Birinci dünya savaşında kimlerle savaştık. Kafkas ve Galiçya cephelerinde Ruslarla, Makedonya’da Yunan ve Fransızlarla, Çanakkale’de İngiltere, Fransa ve İtalya ile, Filistin, Suriye ve Irak cephelerinde İngiliz ordularıyla… Milyonlarca genç, kadın ve çocuğun açlıktan öldüğü de kayıtlardan anlaşılmaktadır.

Geçmişin rakamsal boyutlarını ifade etmedeki maksat tarihten ders çıkarılmadığını vurgulamak içindir. Bir tek savaşta öldürülen milyonlarca insanın sorumlusu kimdir?

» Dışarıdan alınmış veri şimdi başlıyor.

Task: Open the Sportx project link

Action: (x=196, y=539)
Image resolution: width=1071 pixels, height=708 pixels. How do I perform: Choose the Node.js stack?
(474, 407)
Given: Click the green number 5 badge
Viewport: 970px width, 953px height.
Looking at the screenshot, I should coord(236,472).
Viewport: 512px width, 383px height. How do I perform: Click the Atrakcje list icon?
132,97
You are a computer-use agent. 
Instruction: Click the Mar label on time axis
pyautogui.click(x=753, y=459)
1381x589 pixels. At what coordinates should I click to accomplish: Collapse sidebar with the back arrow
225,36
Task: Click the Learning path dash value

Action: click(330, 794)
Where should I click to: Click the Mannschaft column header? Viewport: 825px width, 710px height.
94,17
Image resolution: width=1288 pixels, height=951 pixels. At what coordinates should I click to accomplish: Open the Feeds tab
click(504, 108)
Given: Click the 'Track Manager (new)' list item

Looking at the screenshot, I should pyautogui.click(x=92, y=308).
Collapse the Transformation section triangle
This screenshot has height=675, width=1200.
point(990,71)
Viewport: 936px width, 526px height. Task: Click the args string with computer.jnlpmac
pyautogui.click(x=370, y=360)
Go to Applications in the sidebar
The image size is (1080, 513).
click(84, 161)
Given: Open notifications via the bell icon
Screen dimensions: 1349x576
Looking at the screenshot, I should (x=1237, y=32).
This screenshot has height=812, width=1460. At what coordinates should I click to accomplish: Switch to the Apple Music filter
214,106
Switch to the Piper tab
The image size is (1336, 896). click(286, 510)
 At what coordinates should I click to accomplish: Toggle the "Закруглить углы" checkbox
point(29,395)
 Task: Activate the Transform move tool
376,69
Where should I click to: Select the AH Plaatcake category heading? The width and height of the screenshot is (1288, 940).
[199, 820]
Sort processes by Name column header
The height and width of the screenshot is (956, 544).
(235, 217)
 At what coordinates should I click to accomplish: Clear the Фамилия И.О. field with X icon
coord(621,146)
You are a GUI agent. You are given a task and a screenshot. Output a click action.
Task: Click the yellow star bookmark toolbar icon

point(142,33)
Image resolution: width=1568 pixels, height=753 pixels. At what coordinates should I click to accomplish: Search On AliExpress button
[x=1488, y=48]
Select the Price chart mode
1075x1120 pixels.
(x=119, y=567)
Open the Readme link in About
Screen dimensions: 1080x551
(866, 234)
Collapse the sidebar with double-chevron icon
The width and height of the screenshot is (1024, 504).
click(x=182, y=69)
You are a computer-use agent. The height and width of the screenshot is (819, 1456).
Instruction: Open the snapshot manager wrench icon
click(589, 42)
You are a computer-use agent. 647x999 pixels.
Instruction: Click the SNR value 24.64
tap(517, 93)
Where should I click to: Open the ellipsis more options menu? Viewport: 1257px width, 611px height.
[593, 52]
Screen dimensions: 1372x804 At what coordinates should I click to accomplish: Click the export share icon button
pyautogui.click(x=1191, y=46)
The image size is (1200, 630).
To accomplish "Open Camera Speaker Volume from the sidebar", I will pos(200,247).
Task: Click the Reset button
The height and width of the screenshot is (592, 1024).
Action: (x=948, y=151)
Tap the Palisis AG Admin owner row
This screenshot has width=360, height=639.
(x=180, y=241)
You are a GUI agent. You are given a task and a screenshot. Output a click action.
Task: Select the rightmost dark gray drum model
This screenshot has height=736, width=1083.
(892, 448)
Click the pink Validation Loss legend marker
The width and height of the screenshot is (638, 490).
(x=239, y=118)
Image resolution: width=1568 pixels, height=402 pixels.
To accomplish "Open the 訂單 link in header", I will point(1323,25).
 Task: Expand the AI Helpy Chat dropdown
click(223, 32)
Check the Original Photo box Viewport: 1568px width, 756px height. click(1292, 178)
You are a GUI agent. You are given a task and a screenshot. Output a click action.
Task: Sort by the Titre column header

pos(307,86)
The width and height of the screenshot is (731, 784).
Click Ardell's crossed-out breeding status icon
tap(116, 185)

Yazılıp çizilenlerden elde ettiğimiz rakamlara göre, İkinci dünya savaşında da 66 milyon insan öldürülmüştür. Söylemesi ne kadar basit! Can bu can!

Sebep ve sonuçları yaratan insandır neticede.  İnsanın iç dünyasının sentezinden kimliği oluşurmuş. Buradan şu çıkarımda bulunabiliriz. İnsanın duruş ve davranışlarına bakıp kimliği hakkında bir kanıya varabiliriz. Anlayınca haklılık payesi mi vereceğiz. Asla! 

İnsanın yaşam biçimi kişiliğine tam olarak yansırmış. Büyük kişilik ve büyük dünya görüşü olmadan büyük (!)insan olunmazmış. 

Küçük insanların büyük göründüğü dünyada huzuru bulmak zordur. İnsan vahşileşmek, vurup kırmak zorunda değildir aslında.

Asırlardır savaşları başlatan, yakıp yıkan, vurup, kıran, yağmalayan insanlar kimdir? Tek tek incelense ortak kişiliğe sahip olduğu anlaşılır herhalde. İnsanı ve insanlığı utandıran, üzen üstelik mahveden tipler aynı tiplerdir. Güdük aklımla ben böyle düşünürüm en azından. Bu tiplerin dünyaya, insanlığa verdiği zararın bir hukuku, yaptırımı olmayacak mı? Sözde var. Bugün gibi hafızalarımızda olan Bosna Hersek’te Sırp Ordusu katliamları. Binlerce insan öldüğüyle kaldı. 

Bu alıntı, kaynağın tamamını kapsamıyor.